* _Exercise description_
Range to output from the entries below: the line containing "The width and height of the screenshot is (800, 432)." through the line containing "You are a computer-use agent. Screen dimensions: 513x399". Set it down exactly, ends included, nothing else.

** Opening Input data block **

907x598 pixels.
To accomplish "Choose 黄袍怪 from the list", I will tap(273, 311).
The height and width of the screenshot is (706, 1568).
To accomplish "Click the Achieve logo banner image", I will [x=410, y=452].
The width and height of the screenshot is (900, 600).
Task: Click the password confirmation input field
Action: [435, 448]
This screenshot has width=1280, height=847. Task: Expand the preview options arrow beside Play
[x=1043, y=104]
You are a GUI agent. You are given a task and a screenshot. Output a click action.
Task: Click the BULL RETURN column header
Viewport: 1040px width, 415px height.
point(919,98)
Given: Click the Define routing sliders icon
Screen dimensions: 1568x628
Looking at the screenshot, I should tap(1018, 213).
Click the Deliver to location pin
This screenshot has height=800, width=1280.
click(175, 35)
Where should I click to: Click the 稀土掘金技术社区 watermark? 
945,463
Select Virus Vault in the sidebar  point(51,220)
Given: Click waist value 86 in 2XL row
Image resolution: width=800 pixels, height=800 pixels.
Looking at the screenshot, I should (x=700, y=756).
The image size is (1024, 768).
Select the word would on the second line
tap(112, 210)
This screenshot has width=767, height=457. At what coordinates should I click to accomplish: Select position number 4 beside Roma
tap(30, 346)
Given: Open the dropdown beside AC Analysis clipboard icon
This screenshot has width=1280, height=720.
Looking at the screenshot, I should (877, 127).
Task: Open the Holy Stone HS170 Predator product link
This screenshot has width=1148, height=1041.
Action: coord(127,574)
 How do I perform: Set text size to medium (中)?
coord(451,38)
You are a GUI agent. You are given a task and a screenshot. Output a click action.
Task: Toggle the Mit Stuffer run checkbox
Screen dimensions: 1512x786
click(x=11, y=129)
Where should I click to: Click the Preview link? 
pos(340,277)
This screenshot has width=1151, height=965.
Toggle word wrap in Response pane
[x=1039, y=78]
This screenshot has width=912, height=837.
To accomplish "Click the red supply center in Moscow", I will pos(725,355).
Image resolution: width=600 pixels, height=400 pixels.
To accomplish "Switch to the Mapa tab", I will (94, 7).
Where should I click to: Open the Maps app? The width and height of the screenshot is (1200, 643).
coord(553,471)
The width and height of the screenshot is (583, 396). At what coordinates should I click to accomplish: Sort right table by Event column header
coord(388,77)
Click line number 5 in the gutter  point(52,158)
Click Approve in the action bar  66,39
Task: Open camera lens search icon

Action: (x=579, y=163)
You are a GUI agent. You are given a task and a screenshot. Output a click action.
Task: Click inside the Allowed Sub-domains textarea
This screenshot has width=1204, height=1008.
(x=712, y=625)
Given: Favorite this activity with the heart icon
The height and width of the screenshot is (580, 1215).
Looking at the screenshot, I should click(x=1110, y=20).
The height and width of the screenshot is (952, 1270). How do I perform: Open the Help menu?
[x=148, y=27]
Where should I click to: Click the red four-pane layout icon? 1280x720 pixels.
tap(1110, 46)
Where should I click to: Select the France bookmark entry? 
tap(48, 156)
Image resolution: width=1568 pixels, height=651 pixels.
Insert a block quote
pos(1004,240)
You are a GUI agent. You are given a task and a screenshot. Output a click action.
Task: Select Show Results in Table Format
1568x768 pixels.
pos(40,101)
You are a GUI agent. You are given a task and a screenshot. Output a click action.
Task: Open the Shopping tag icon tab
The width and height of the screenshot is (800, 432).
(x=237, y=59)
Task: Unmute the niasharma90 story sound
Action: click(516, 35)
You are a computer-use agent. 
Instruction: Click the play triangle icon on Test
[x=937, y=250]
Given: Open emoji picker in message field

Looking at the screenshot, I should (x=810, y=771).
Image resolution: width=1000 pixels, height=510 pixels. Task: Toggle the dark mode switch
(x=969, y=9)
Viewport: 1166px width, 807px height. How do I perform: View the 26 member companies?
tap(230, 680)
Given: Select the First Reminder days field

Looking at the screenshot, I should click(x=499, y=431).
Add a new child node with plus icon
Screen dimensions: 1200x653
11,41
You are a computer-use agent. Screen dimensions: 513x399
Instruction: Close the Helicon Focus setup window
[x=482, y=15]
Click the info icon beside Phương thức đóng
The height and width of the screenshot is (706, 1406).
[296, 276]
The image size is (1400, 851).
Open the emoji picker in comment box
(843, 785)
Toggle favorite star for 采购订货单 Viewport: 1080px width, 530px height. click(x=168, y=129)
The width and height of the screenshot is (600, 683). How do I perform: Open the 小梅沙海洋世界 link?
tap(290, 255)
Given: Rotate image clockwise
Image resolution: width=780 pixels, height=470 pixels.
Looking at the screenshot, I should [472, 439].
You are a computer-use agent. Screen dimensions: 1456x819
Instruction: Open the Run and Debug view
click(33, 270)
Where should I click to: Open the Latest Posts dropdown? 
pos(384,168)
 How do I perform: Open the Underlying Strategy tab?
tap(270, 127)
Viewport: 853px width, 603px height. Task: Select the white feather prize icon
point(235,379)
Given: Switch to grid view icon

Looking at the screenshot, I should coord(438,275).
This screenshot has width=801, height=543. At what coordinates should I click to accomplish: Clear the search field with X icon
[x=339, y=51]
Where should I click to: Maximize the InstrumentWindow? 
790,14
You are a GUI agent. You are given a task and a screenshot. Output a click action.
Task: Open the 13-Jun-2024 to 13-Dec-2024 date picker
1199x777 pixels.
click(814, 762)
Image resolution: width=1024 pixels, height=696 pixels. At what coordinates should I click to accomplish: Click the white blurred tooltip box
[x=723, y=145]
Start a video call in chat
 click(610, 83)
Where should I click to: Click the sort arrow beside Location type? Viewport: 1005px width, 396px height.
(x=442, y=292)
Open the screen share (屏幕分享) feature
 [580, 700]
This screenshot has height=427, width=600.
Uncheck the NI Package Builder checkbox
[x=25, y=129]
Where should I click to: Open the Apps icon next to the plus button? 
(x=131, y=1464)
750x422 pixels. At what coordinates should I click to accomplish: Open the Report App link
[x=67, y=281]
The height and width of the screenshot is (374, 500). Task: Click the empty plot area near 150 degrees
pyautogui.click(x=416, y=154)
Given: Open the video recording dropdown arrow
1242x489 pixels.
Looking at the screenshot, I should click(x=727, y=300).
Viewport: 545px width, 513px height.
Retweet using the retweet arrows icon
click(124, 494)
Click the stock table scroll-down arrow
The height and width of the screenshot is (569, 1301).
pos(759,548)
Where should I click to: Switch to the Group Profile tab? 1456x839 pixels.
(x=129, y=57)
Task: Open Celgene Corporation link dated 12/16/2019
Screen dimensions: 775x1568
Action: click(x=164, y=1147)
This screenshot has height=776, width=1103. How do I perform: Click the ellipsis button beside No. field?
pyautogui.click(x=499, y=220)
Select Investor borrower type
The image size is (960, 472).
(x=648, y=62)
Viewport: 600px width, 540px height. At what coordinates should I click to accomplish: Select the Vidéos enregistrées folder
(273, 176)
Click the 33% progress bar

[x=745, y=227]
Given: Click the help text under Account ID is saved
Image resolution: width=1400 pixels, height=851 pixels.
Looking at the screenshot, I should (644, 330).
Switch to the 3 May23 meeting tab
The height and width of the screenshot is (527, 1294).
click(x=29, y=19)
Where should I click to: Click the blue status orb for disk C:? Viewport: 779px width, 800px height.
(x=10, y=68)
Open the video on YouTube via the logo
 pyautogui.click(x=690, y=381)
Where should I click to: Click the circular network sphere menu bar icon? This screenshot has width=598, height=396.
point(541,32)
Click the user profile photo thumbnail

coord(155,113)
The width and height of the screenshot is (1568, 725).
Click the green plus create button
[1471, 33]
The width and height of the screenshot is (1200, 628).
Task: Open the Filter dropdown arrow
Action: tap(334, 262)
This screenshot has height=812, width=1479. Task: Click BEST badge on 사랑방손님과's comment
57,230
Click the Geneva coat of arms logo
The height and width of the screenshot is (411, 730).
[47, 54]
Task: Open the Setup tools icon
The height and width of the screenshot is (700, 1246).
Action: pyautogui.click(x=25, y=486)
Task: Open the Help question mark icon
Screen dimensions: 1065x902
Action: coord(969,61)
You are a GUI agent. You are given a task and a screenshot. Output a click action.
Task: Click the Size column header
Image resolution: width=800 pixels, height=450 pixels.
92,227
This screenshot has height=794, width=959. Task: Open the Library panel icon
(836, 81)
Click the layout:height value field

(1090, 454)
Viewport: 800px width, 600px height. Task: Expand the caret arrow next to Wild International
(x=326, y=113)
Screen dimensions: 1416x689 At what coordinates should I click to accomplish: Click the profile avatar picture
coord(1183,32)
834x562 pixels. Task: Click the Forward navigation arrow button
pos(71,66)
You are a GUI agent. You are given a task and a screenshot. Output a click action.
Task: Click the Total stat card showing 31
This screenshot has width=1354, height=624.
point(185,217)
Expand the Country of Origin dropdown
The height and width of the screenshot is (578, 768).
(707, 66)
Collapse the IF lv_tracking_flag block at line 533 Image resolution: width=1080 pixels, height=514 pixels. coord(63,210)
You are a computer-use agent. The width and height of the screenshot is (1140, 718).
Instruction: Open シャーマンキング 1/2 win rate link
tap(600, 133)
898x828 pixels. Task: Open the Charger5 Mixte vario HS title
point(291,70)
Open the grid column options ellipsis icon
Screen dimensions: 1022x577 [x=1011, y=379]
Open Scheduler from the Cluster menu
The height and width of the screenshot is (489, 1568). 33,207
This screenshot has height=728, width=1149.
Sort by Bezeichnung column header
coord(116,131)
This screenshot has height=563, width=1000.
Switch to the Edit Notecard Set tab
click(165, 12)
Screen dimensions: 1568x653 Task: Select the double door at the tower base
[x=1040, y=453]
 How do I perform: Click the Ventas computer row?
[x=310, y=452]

** Closing Input data block **

* _Output of the exercise_
The width and height of the screenshot is (800, 432).
(x=237, y=59)
Task: Unmute the niasharma90 story sound
Action: click(516, 35)
You are a computer-use agent. 
Instruction: Click the play triangle icon on Test
[x=937, y=250]
Given: Open emoji picker in message field

Looking at the screenshot, I should (x=810, y=771).
Image resolution: width=1000 pixels, height=510 pixels. Task: Toggle the dark mode switch
(x=969, y=9)
Viewport: 1166px width, 807px height. How do I perform: View the 26 member companies?
tap(230, 680)
Given: Select the First Reminder days field

Looking at the screenshot, I should click(x=499, y=431).
Add a new child node with plus icon
Screen dimensions: 1200x653
11,41
You are a computer-use agent. Screen dimensions: 513x399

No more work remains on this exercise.